▶ Action item
What is needed is a word-for-word transcription of every record below.

=== Begin Enclosure ===

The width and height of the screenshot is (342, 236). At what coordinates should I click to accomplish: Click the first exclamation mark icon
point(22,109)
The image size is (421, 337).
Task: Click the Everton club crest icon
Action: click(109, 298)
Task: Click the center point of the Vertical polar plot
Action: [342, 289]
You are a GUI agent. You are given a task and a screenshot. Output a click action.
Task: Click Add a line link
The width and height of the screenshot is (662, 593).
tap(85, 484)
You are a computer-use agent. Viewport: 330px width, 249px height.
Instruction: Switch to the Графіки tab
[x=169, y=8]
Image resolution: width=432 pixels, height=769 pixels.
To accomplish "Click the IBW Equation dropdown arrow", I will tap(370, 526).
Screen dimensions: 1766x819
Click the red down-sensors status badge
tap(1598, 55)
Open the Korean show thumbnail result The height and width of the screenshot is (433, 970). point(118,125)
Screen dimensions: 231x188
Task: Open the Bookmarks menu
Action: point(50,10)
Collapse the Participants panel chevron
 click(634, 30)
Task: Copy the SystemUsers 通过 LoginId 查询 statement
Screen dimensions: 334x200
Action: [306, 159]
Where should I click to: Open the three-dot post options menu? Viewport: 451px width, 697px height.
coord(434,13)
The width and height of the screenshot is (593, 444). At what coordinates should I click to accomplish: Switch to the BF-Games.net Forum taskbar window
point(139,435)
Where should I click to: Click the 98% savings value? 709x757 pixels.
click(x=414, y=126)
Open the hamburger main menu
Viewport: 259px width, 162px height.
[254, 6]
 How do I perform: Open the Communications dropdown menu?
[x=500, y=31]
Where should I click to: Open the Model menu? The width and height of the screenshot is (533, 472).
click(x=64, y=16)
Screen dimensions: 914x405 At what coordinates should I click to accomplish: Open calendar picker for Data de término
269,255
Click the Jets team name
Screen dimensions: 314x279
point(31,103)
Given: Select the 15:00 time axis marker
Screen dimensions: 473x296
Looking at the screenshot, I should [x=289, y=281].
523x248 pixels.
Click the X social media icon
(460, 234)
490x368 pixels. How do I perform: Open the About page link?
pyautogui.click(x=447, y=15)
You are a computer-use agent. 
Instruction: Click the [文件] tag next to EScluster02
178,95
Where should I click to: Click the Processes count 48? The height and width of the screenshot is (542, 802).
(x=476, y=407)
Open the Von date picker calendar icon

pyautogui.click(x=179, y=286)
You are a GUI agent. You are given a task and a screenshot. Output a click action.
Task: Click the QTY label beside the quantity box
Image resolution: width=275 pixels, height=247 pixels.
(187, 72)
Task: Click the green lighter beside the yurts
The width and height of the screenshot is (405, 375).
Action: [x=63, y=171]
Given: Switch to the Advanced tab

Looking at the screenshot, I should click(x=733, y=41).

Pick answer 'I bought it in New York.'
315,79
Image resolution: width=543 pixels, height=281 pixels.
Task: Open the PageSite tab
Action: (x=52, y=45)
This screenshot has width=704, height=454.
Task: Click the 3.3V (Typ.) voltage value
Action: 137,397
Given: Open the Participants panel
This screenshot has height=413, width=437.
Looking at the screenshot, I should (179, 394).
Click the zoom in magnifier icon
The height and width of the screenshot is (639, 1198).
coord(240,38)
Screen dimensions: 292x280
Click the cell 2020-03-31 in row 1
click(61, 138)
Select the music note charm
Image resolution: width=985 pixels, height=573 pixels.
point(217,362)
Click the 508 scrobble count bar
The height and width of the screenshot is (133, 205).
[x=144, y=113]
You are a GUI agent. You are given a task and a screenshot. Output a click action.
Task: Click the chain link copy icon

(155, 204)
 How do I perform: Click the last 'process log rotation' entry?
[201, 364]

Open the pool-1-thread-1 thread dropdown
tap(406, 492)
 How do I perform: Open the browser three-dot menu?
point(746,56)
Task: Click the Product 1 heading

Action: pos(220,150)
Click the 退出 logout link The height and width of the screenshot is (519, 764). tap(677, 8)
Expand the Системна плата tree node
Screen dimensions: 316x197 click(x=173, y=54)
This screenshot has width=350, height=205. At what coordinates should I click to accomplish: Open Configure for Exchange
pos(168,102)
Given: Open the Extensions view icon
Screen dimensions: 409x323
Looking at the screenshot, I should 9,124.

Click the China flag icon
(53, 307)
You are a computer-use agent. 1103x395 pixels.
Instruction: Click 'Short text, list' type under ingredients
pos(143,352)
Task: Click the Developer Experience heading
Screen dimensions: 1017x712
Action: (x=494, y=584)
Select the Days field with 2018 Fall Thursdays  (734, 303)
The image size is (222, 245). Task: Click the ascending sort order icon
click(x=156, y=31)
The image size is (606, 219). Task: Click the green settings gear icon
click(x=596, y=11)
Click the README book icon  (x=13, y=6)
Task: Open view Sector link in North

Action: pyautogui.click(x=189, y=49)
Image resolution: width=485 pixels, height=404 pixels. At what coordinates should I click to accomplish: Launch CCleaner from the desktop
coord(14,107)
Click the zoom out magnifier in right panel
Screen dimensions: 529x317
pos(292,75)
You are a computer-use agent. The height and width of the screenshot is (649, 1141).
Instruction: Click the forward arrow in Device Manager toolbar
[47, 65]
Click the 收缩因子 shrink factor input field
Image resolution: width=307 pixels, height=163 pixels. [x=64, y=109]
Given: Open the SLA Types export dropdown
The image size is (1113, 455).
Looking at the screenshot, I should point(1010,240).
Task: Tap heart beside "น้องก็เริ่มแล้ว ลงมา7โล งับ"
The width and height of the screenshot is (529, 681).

=== End Enclosure ===

▶ Answer box
The width and height of the screenshot is (342, 236). At what coordinates should I click to accomplish: Click the first exclamation mark icon
point(22,109)
The image size is (421, 337).
Task: Click the Everton club crest icon
Action: click(109, 298)
Task: Click the center point of the Vertical polar plot
Action: [342, 289]
You are a GUI agent. You are given a task and a screenshot. Output a click action.
Task: Click Add a line link
The width and height of the screenshot is (662, 593).
tap(85, 484)
You are a computer-use agent. Viewport: 330px width, 249px height.
Instruction: Switch to the Графіки tab
[x=169, y=8]
Image resolution: width=432 pixels, height=769 pixels.
To accomplish "Click the IBW Equation dropdown arrow", I will tap(370, 526).
Screen dimensions: 1766x819
Click the red down-sensors status badge
tap(1598, 55)
Open the Korean show thumbnail result The height and width of the screenshot is (433, 970). point(118,125)
Screen dimensions: 231x188
Task: Open the Bookmarks menu
Action: point(50,10)
Collapse the Participants panel chevron
 click(634, 30)
Task: Copy the SystemUsers 通过 LoginId 查询 statement
Screen dimensions: 334x200
Action: [306, 159]
Where should I click to: Open the three-dot post options menu? Viewport: 451px width, 697px height.
coord(434,13)
The width and height of the screenshot is (593, 444). At what coordinates should I click to accomplish: Switch to the BF-Games.net Forum taskbar window
point(139,435)
Where should I click to: Click the 98% savings value? 709x757 pixels.
click(x=414, y=126)
Open the hamburger main menu
Viewport: 259px width, 162px height.
[254, 6]
 How do I perform: Open the Communications dropdown menu?
[x=500, y=31]
Where should I click to: Open the Model menu? The width and height of the screenshot is (533, 472).
click(x=64, y=16)
Screen dimensions: 914x405 At what coordinates should I click to accomplish: Open calendar picker for Data de término
269,255
Click the Jets team name
Screen dimensions: 314x279
point(31,103)
Given: Select the 15:00 time axis marker
Screen dimensions: 473x296
Looking at the screenshot, I should [x=289, y=281].
523x248 pixels.
Click the X social media icon
(460, 234)
490x368 pixels. How do I perform: Open the About page link?
pyautogui.click(x=447, y=15)
You are a computer-use agent. 
Instruction: Click the [文件] tag next to EScluster02
178,95
Where should I click to: Click the Processes count 48? The height and width of the screenshot is (542, 802).
(x=476, y=407)
Open the Von date picker calendar icon

pyautogui.click(x=179, y=286)
You are a GUI agent. You are given a task and a screenshot. Output a click action.
Task: Click the QTY label beside the quantity box
Image resolution: width=275 pixels, height=247 pixels.
(187, 72)
Task: Click the green lighter beside the yurts
The width and height of the screenshot is (405, 375).
Action: [x=63, y=171]
Given: Switch to the Advanced tab

Looking at the screenshot, I should click(x=733, y=41).

Pick answer 'I bought it in New York.'
315,79
Image resolution: width=543 pixels, height=281 pixels.
Task: Open the PageSite tab
Action: (x=52, y=45)
This screenshot has width=704, height=454.
Task: Click the 3.3V (Typ.) voltage value
Action: 137,397
Given: Open the Participants panel
This screenshot has height=413, width=437.
Looking at the screenshot, I should (179, 394).
Click the zoom in magnifier icon
The height and width of the screenshot is (639, 1198).
coord(240,38)
Screen dimensions: 292x280
Click the cell 2020-03-31 in row 1
click(61, 138)
Select the music note charm
Image resolution: width=985 pixels, height=573 pixels.
point(217,362)
Click the 508 scrobble count bar
The height and width of the screenshot is (133, 205).
[x=144, y=113]
You are a GUI agent. You are given a task and a screenshot. Output a click action.
Task: Click the chain link copy icon

(155, 204)
 How do I perform: Click the last 'process log rotation' entry?
[201, 364]

Open the pool-1-thread-1 thread dropdown
tap(406, 492)
 How do I perform: Open the browser three-dot menu?
point(746,56)
Task: Click the Product 1 heading

Action: pos(220,150)
Click the 退出 logout link The height and width of the screenshot is (519, 764). tap(677, 8)
Expand the Системна плата tree node
Screen dimensions: 316x197 click(x=173, y=54)
This screenshot has width=350, height=205. At what coordinates should I click to accomplish: Open Configure for Exchange
pos(168,102)
Given: Open the Extensions view icon
Screen dimensions: 409x323
Looking at the screenshot, I should 9,124.

Click the China flag icon
(53, 307)
You are a computer-use agent. 1103x395 pixels.
Instruction: Click 'Short text, list' type under ingredients
pos(143,352)
Task: Click the Developer Experience heading
Screen dimensions: 1017x712
Action: (x=494, y=584)
Select the Days field with 2018 Fall Thursdays  (734, 303)
The image size is (222, 245). Task: Click the ascending sort order icon
click(x=156, y=31)
The image size is (606, 219). Task: Click the green settings gear icon
click(x=596, y=11)
Click the README book icon  (x=13, y=6)
Task: Open view Sector link in North

Action: pyautogui.click(x=189, y=49)
Image resolution: width=485 pixels, height=404 pixels. At what coordinates should I click to accomplish: Launch CCleaner from the desktop
coord(14,107)
Click the zoom out magnifier in right panel
Screen dimensions: 529x317
pos(292,75)
You are a computer-use agent. The height and width of the screenshot is (649, 1141).
Instruction: Click the forward arrow in Device Manager toolbar
[47, 65]
Click the 收缩因子 shrink factor input field
Image resolution: width=307 pixels, height=163 pixels. [x=64, y=109]
Given: Open the SLA Types export dropdown
The image size is (1113, 455).
Looking at the screenshot, I should point(1010,240).
Task: Tap heart beside "น้องก็เริ่มแล้ว ลงมา7โล งับ"
The width and height of the screenshot is (529, 681).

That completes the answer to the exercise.